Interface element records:
** begin **
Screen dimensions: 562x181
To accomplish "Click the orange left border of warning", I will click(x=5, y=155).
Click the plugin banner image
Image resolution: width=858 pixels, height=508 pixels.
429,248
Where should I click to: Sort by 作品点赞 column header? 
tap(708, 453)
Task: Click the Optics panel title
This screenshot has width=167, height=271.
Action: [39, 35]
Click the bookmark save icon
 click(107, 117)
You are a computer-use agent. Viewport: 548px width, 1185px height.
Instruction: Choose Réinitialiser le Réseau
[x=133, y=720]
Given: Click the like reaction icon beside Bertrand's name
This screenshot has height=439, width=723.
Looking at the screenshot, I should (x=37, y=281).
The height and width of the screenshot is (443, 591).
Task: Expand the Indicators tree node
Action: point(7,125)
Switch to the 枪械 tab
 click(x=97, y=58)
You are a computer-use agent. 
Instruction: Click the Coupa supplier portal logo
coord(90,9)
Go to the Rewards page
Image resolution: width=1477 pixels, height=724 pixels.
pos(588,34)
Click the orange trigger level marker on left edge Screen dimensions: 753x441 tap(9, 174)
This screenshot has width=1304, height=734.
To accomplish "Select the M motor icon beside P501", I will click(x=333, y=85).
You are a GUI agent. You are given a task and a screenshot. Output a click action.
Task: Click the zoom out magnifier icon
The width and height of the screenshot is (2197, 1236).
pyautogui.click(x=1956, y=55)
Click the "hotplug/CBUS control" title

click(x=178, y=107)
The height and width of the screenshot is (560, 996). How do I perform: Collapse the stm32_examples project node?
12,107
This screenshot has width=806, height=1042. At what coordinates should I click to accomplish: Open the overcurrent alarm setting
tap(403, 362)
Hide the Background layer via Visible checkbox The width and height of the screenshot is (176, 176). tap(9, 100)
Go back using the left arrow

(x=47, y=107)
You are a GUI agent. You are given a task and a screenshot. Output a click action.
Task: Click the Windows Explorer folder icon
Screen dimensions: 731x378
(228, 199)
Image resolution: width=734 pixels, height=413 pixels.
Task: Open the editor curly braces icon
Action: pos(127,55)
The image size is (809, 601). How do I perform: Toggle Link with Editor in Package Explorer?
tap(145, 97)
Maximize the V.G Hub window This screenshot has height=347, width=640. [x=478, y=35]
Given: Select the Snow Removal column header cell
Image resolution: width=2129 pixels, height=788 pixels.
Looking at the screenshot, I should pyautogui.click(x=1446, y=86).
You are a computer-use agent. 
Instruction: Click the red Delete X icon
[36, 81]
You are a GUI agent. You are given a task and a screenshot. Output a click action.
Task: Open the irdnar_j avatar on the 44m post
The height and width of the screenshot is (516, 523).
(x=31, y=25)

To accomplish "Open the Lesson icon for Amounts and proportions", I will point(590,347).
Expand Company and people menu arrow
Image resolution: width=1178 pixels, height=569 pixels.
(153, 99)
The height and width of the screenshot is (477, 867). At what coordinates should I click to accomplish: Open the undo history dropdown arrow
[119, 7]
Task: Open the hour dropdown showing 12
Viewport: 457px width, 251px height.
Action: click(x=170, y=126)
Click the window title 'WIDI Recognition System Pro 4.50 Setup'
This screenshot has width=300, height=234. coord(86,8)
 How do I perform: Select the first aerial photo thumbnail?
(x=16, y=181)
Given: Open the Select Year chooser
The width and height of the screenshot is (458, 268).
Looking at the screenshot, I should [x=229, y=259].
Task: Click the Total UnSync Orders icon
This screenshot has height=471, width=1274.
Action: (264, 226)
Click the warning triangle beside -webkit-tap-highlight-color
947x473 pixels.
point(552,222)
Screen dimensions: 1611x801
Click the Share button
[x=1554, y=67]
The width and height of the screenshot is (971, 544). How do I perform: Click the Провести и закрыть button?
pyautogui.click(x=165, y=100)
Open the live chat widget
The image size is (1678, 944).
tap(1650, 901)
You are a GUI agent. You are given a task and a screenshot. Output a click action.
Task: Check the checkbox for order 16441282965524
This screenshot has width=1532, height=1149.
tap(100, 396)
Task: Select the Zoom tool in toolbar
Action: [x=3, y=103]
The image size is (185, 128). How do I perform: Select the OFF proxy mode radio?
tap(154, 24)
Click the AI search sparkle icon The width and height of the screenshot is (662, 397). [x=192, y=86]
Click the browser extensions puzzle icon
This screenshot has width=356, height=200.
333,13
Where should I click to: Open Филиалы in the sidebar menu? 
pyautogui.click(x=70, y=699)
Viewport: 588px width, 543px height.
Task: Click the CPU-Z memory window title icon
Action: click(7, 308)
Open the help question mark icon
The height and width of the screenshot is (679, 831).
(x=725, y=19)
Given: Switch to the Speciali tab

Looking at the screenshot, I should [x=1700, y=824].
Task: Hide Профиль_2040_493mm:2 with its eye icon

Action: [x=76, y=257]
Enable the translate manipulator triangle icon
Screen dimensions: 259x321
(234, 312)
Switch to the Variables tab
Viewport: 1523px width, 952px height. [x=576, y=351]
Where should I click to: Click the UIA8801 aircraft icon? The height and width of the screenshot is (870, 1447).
** end **
**Exercise objective:** Copy out the lines above word for word.

**Exercise solution:**
Screen dimensions: 562x181
To accomplish "Click the orange left border of warning", I will click(x=5, y=155).
Click the plugin banner image
Image resolution: width=858 pixels, height=508 pixels.
429,248
Where should I click to: Sort by 作品点赞 column header? 
tap(708, 453)
Task: Click the Optics panel title
This screenshot has width=167, height=271.
Action: [39, 35]
Click the bookmark save icon
 click(107, 117)
You are a computer-use agent. Viewport: 548px width, 1185px height.
Instruction: Choose Réinitialiser le Réseau
[x=133, y=720]
Given: Click the like reaction icon beside Bertrand's name
This screenshot has height=439, width=723.
Looking at the screenshot, I should (x=37, y=281).
The height and width of the screenshot is (443, 591).
Task: Expand the Indicators tree node
Action: point(7,125)
Switch to the 枪械 tab
 click(x=97, y=58)
You are a computer-use agent. 
Instruction: Click the Coupa supplier portal logo
coord(90,9)
Go to the Rewards page
Image resolution: width=1477 pixels, height=724 pixels.
pos(588,34)
Click the orange trigger level marker on left edge Screen dimensions: 753x441 tap(9, 174)
This screenshot has width=1304, height=734.
To accomplish "Select the M motor icon beside P501", I will click(x=333, y=85).
You are a GUI agent. You are given a task and a screenshot. Output a click action.
Task: Click the zoom out magnifier icon
The width and height of the screenshot is (2197, 1236).
pyautogui.click(x=1956, y=55)
Click the "hotplug/CBUS control" title

click(x=178, y=107)
The height and width of the screenshot is (560, 996). How do I perform: Collapse the stm32_examples project node?
12,107
This screenshot has width=806, height=1042. At what coordinates should I click to accomplish: Open the overcurrent alarm setting
tap(403, 362)
Hide the Background layer via Visible checkbox The width and height of the screenshot is (176, 176). tap(9, 100)
Go back using the left arrow

(x=47, y=107)
You are a GUI agent. You are given a task and a screenshot. Output a click action.
Task: Click the Windows Explorer folder icon
Screen dimensions: 731x378
(228, 199)
Image resolution: width=734 pixels, height=413 pixels.
Task: Open the editor curly braces icon
Action: pos(127,55)
The image size is (809, 601). How do I perform: Toggle Link with Editor in Package Explorer?
tap(145, 97)
Maximize the V.G Hub window This screenshot has height=347, width=640. [x=478, y=35]
Given: Select the Snow Removal column header cell
Image resolution: width=2129 pixels, height=788 pixels.
Looking at the screenshot, I should pyautogui.click(x=1446, y=86).
You are a computer-use agent. 
Instruction: Click the red Delete X icon
[36, 81]
You are a GUI agent. You are given a task and a screenshot. Output a click action.
Task: Open the irdnar_j avatar on the 44m post
The height and width of the screenshot is (516, 523).
(x=31, y=25)

To accomplish "Open the Lesson icon for Amounts and proportions", I will point(590,347).
Expand Company and people menu arrow
Image resolution: width=1178 pixels, height=569 pixels.
(153, 99)
The height and width of the screenshot is (477, 867). At what coordinates should I click to accomplish: Open the undo history dropdown arrow
[119, 7]
Task: Open the hour dropdown showing 12
Viewport: 457px width, 251px height.
Action: click(x=170, y=126)
Click the window title 'WIDI Recognition System Pro 4.50 Setup'
This screenshot has width=300, height=234. coord(86,8)
 How do I perform: Select the first aerial photo thumbnail?
(x=16, y=181)
Given: Open the Select Year chooser
The width and height of the screenshot is (458, 268).
Looking at the screenshot, I should [x=229, y=259].
Task: Click the Total UnSync Orders icon
This screenshot has height=471, width=1274.
Action: (264, 226)
Click the warning triangle beside -webkit-tap-highlight-color
947x473 pixels.
point(552,222)
Screen dimensions: 1611x801
Click the Share button
[x=1554, y=67]
The width and height of the screenshot is (971, 544). How do I perform: Click the Провести и закрыть button?
pyautogui.click(x=165, y=100)
Open the live chat widget
The image size is (1678, 944).
tap(1650, 901)
You are a GUI agent. You are given a task and a screenshot. Output a click action.
Task: Check the checkbox for order 16441282965524
This screenshot has width=1532, height=1149.
tap(100, 396)
Task: Select the Zoom tool in toolbar
Action: [x=3, y=103]
The image size is (185, 128). How do I perform: Select the OFF proxy mode radio?
tap(154, 24)
Click the AI search sparkle icon The width and height of the screenshot is (662, 397). [x=192, y=86]
Click the browser extensions puzzle icon
This screenshot has width=356, height=200.
333,13
Where should I click to: Open Филиалы in the sidebar menu? 
pyautogui.click(x=70, y=699)
Viewport: 588px width, 543px height.
Task: Click the CPU-Z memory window title icon
Action: click(7, 308)
Open the help question mark icon
The height and width of the screenshot is (679, 831).
(x=725, y=19)
Given: Switch to the Speciali tab

Looking at the screenshot, I should [x=1700, y=824].
Task: Hide Профиль_2040_493mm:2 with its eye icon

Action: [x=76, y=257]
Enable the translate manipulator triangle icon
Screen dimensions: 259x321
(234, 312)
Switch to the Variables tab
Viewport: 1523px width, 952px height. [x=576, y=351]
Where should I click to: Click the UIA8801 aircraft icon? The height and width of the screenshot is (870, 1447).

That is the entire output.